##### Supplied material #####
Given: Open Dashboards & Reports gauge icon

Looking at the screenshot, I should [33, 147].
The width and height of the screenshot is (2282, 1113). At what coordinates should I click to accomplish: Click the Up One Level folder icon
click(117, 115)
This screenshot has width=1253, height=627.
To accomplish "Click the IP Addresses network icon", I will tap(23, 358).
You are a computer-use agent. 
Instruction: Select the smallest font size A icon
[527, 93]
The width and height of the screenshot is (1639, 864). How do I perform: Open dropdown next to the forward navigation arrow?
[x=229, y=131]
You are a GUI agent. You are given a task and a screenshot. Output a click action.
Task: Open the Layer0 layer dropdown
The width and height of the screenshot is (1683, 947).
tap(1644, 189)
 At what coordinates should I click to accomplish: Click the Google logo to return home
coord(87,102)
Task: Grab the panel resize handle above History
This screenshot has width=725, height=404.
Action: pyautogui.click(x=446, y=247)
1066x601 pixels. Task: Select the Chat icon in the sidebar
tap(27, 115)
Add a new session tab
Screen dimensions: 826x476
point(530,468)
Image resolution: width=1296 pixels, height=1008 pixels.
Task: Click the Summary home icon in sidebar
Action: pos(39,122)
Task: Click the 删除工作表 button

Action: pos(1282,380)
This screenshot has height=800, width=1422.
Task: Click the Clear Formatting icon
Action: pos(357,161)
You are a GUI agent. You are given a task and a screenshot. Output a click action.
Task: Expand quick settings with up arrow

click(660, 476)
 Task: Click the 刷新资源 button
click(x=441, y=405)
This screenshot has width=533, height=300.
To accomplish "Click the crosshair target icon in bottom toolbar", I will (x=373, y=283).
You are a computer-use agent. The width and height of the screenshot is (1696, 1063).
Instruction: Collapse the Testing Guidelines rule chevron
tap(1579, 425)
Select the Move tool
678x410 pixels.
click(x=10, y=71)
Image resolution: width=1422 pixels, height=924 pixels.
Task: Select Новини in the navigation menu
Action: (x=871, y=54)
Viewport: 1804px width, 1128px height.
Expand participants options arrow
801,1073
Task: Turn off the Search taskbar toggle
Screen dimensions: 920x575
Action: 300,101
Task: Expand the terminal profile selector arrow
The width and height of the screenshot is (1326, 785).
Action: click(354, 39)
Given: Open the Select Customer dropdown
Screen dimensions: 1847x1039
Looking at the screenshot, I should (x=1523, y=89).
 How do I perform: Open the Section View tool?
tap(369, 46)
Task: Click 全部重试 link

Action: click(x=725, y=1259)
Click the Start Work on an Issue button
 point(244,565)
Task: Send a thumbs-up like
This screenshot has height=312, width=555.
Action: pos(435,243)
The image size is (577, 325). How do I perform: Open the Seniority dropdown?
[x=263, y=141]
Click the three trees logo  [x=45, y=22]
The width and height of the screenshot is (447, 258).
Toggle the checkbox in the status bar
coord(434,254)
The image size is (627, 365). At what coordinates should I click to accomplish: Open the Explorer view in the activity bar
#####
[Your objective] Without leaving anything out, quote all the data.

[Exercise solution]
Given: Open Dashboards & Reports gauge icon

Looking at the screenshot, I should [33, 147].
The width and height of the screenshot is (2282, 1113). At what coordinates should I click to accomplish: Click the Up One Level folder icon
click(117, 115)
This screenshot has width=1253, height=627.
To accomplish "Click the IP Addresses network icon", I will tap(23, 358).
You are a computer-use agent. 
Instruction: Select the smallest font size A icon
[527, 93]
The width and height of the screenshot is (1639, 864). How do I perform: Open dropdown next to the forward navigation arrow?
[x=229, y=131]
You are a GUI agent. You are given a task and a screenshot. Output a click action.
Task: Open the Layer0 layer dropdown
The width and height of the screenshot is (1683, 947).
tap(1644, 189)
 At what coordinates should I click to accomplish: Click the Google logo to return home
coord(87,102)
Task: Grab the panel resize handle above History
This screenshot has width=725, height=404.
Action: pyautogui.click(x=446, y=247)
1066x601 pixels. Task: Select the Chat icon in the sidebar
tap(27, 115)
Add a new session tab
Screen dimensions: 826x476
point(530,468)
Image resolution: width=1296 pixels, height=1008 pixels.
Task: Click the Summary home icon in sidebar
Action: pos(39,122)
Task: Click the 删除工作表 button

Action: pos(1282,380)
This screenshot has height=800, width=1422.
Task: Click the Clear Formatting icon
Action: pos(357,161)
You are a GUI agent. You are given a task and a screenshot. Output a click action.
Task: Expand quick settings with up arrow

click(660, 476)
 Task: Click the 刷新资源 button
click(x=441, y=405)
This screenshot has width=533, height=300.
To accomplish "Click the crosshair target icon in bottom toolbar", I will (x=373, y=283).
You are a computer-use agent. The width and height of the screenshot is (1696, 1063).
Instruction: Collapse the Testing Guidelines rule chevron
tap(1579, 425)
Select the Move tool
678x410 pixels.
click(x=10, y=71)
Image resolution: width=1422 pixels, height=924 pixels.
Task: Select Новини in the navigation menu
Action: (x=871, y=54)
Viewport: 1804px width, 1128px height.
Expand participants options arrow
801,1073
Task: Turn off the Search taskbar toggle
Screen dimensions: 920x575
Action: 300,101
Task: Expand the terminal profile selector arrow
The width and height of the screenshot is (1326, 785).
Action: click(354, 39)
Given: Open the Select Customer dropdown
Screen dimensions: 1847x1039
Looking at the screenshot, I should (x=1523, y=89).
 How do I perform: Open the Section View tool?
tap(369, 46)
Task: Click 全部重试 link

Action: click(x=725, y=1259)
Click the Start Work on an Issue button
 point(244,565)
Task: Send a thumbs-up like
This screenshot has height=312, width=555.
Action: pos(435,243)
The image size is (577, 325). How do I perform: Open the Seniority dropdown?
[x=263, y=141]
Click the three trees logo  [x=45, y=22]
The width and height of the screenshot is (447, 258).
Toggle the checkbox in the status bar
coord(434,254)
The image size is (627, 365). At what coordinates should I click to accomplish: Open the Explorer view in the activity bar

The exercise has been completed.